After Haven Salon + Spa failed to fully comply with the Court-enforced order, the Board filed a motion to hold Haven Salon + Spa in contempt, which the Court granted in February 2023. The Court’s contempt order imposed escalating daily fines on Haven that could be forgiven in full if it complied with the Board’s order within a week’s time.

But Haven Salon + Spa still did not comply, so the Board filed another motion with the Court in August 2023 to liquidate the fines, add the Dilletts as additional respondents in contempt, and issue a writ of body attachment. The Board argued that the Dilletts, as Haven Salon + Spa’s corporate officials, were responsible for the company’s noncompliance with the Court’s orders. In its motion, the Board also pointed to evidence suggesting that the Dilletts had deliberately evaded service of those orders on multiple occasions.

The Court granted the motion in full and ordered Haven Salon + Spa to pay the Board over $30,000 in fines and attorney’s fees. The U.S. Marshals Service for the Eastern District of Wisconsin took the Dilletts into custody on September 12th for a same-day hearing at which they committed to a United States Magistrate Judge that they would promptly comply with the Court’s orders.

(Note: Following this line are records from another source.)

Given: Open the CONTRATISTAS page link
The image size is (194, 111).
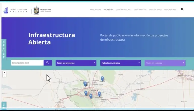Looking at the screenshot, I should click(140, 10).
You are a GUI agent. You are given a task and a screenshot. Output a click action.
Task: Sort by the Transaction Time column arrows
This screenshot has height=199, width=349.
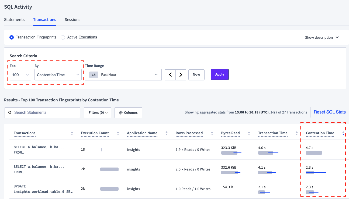296,133
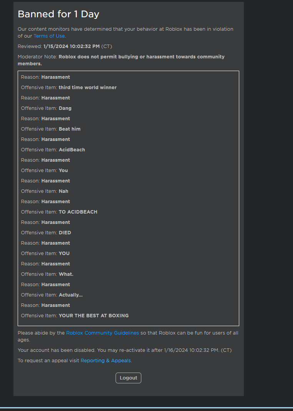Click the Banned for 1 Day heading
293x411 pixels.
(x=58, y=14)
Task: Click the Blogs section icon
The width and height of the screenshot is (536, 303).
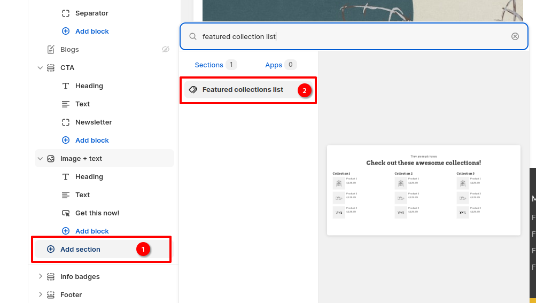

“I applaud Agency staff and the Seventh Circuit for their efforts to seek compliance with the Board’s order,” said NLRB General Counsel Jennifer Abruzzo. “This case demonstrates the Agency’s vigorous pursuit of justice. Employers should be on notice that they can face steep consequences if they continue to skirt the law, including being taken into custody until they comply. Violators of the Act should promptly comply with Board orders in order to quickly remedy their unlawful activities and dissipate the adverse effects that they had upon workers.”

How awful must these assholes be to force the NLRB into this action, which I am sure took a long, long time to work up to? But good for the NLRB and the Biden administration for actual demonstrating that there is at least something corporate officials can do in violation of the board’s decision that will actually lead to negative personal consequences.